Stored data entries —
------

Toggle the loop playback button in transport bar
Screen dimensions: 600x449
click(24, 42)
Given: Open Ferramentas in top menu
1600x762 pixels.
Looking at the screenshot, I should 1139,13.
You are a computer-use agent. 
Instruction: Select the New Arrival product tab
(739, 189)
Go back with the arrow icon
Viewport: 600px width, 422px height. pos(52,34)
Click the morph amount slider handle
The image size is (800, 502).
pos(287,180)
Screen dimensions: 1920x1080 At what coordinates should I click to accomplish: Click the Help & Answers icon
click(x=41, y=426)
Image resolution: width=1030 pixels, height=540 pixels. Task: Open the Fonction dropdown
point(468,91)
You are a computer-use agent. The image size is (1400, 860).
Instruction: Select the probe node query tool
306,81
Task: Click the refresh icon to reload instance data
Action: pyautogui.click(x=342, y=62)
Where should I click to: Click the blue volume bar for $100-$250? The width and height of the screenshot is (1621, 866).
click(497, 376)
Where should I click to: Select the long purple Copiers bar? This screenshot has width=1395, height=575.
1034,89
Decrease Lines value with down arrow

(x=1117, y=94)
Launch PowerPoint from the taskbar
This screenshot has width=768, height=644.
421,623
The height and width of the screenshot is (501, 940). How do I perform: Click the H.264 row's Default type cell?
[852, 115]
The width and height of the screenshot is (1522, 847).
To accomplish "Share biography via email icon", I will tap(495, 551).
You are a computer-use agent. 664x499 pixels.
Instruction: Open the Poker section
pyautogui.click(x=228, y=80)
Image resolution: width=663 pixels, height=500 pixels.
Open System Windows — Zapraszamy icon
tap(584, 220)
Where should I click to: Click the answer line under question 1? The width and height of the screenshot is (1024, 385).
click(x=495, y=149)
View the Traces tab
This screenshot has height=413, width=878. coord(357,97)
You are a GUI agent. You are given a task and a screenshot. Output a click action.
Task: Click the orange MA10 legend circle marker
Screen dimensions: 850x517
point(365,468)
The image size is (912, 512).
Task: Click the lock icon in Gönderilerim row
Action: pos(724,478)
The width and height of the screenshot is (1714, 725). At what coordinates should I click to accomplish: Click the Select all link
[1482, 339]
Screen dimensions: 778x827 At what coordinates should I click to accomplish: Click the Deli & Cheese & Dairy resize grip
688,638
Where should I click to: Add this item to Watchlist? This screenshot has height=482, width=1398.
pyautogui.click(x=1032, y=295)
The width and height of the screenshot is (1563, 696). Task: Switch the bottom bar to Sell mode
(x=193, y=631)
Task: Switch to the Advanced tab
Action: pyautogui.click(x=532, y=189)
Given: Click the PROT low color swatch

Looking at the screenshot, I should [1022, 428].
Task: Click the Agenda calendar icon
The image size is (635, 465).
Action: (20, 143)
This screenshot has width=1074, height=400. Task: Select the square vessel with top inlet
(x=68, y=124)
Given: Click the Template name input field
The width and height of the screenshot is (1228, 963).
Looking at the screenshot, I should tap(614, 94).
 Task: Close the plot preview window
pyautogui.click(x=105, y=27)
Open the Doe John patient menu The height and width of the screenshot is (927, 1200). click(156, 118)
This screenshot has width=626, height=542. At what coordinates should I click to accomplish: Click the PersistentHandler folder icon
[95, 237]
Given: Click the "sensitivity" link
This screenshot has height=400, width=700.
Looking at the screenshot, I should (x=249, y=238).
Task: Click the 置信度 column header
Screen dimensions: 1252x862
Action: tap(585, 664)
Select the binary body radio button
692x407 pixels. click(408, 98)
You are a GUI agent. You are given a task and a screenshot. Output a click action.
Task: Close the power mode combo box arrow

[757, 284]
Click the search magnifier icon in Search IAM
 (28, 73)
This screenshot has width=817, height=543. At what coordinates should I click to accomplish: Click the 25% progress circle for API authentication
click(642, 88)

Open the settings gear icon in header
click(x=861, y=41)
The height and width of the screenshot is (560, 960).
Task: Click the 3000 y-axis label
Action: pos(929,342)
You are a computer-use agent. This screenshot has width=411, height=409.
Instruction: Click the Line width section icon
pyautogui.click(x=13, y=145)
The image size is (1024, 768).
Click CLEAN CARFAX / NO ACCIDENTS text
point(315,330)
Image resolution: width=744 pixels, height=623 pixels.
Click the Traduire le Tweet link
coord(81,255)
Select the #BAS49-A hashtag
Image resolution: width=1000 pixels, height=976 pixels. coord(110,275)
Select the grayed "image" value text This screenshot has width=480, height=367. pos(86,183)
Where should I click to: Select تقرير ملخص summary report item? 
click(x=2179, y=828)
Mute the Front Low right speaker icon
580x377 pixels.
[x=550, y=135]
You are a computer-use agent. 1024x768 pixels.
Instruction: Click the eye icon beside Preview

------

Directions — Each record is to be given again in full, exactly as it reads.

Response for this exercise —
Toggle the loop playback button in transport bar
Screen dimensions: 600x449
click(24, 42)
Given: Open Ferramentas in top menu
1600x762 pixels.
Looking at the screenshot, I should 1139,13.
You are a computer-use agent. 
Instruction: Select the New Arrival product tab
(739, 189)
Go back with the arrow icon
Viewport: 600px width, 422px height. pos(52,34)
Click the morph amount slider handle
The image size is (800, 502).
pos(287,180)
Screen dimensions: 1920x1080 At what coordinates should I click to accomplish: Click the Help & Answers icon
click(x=41, y=426)
Image resolution: width=1030 pixels, height=540 pixels. Task: Open the Fonction dropdown
point(468,91)
You are a computer-use agent. The image size is (1400, 860).
Instruction: Select the probe node query tool
306,81
Task: Click the refresh icon to reload instance data
Action: pyautogui.click(x=342, y=62)
Where should I click to: Click the blue volume bar for $100-$250? The width and height of the screenshot is (1621, 866).
click(497, 376)
Where should I click to: Select the long purple Copiers bar? This screenshot has width=1395, height=575.
1034,89
Decrease Lines value with down arrow

(x=1117, y=94)
Launch PowerPoint from the taskbar
This screenshot has width=768, height=644.
421,623
The height and width of the screenshot is (501, 940). How do I perform: Click the H.264 row's Default type cell?
[852, 115]
The width and height of the screenshot is (1522, 847).
To accomplish "Share biography via email icon", I will tap(495, 551).
You are a computer-use agent. 664x499 pixels.
Instruction: Open the Poker section
pyautogui.click(x=228, y=80)
Image resolution: width=663 pixels, height=500 pixels.
Open System Windows — Zapraszamy icon
tap(584, 220)
Where should I click to: Click the answer line under question 1? The width and height of the screenshot is (1024, 385).
click(x=495, y=149)
View the Traces tab
This screenshot has height=413, width=878. coord(357,97)
You are a GUI agent. You are given a task and a screenshot. Output a click action.
Task: Click the orange MA10 legend circle marker
Screen dimensions: 850x517
point(365,468)
The image size is (912, 512).
Task: Click the lock icon in Gönderilerim row
Action: pos(724,478)
The width and height of the screenshot is (1714, 725). At what coordinates should I click to accomplish: Click the Select all link
[1482, 339]
Screen dimensions: 778x827 At what coordinates should I click to accomplish: Click the Deli & Cheese & Dairy resize grip
688,638
Where should I click to: Add this item to Watchlist? This screenshot has height=482, width=1398.
pyautogui.click(x=1032, y=295)
The width and height of the screenshot is (1563, 696). Task: Switch the bottom bar to Sell mode
(x=193, y=631)
Task: Switch to the Advanced tab
Action: pyautogui.click(x=532, y=189)
Given: Click the PROT low color swatch

Looking at the screenshot, I should [1022, 428].
Task: Click the Agenda calendar icon
The image size is (635, 465).
Action: (20, 143)
This screenshot has width=1074, height=400. Task: Select the square vessel with top inlet
(x=68, y=124)
Given: Click the Template name input field
The width and height of the screenshot is (1228, 963).
Looking at the screenshot, I should tap(614, 94).
 Task: Close the plot preview window
pyautogui.click(x=105, y=27)
Open the Doe John patient menu The height and width of the screenshot is (927, 1200). click(156, 118)
This screenshot has width=626, height=542. At what coordinates should I click to accomplish: Click the PersistentHandler folder icon
[95, 237]
Given: Click the "sensitivity" link
This screenshot has height=400, width=700.
Looking at the screenshot, I should (x=249, y=238).
Task: Click the 置信度 column header
Screen dimensions: 1252x862
Action: tap(585, 664)
Select the binary body radio button
692x407 pixels. click(408, 98)
You are a GUI agent. You are given a task and a screenshot. Output a click action.
Task: Close the power mode combo box arrow

[757, 284]
Click the search magnifier icon in Search IAM
 (28, 73)
This screenshot has width=817, height=543. At what coordinates should I click to accomplish: Click the 25% progress circle for API authentication
click(642, 88)

Open the settings gear icon in header
click(x=861, y=41)
The height and width of the screenshot is (560, 960).
Task: Click the 3000 y-axis label
Action: pos(929,342)
You are a computer-use agent. This screenshot has width=411, height=409.
Instruction: Click the Line width section icon
pyautogui.click(x=13, y=145)
The image size is (1024, 768).
Click CLEAN CARFAX / NO ACCIDENTS text
point(315,330)
Image resolution: width=744 pixels, height=623 pixels.
Click the Traduire le Tweet link
coord(81,255)
Select the #BAS49-A hashtag
Image resolution: width=1000 pixels, height=976 pixels. coord(110,275)
Select the grayed "image" value text This screenshot has width=480, height=367. pos(86,183)
Where should I click to: Select تقرير ملخص summary report item? 
click(x=2179, y=828)
Mute the Front Low right speaker icon
580x377 pixels.
[x=550, y=135]
You are a computer-use agent. 1024x768 pixels.
Instruction: Click the eye icon beside Preview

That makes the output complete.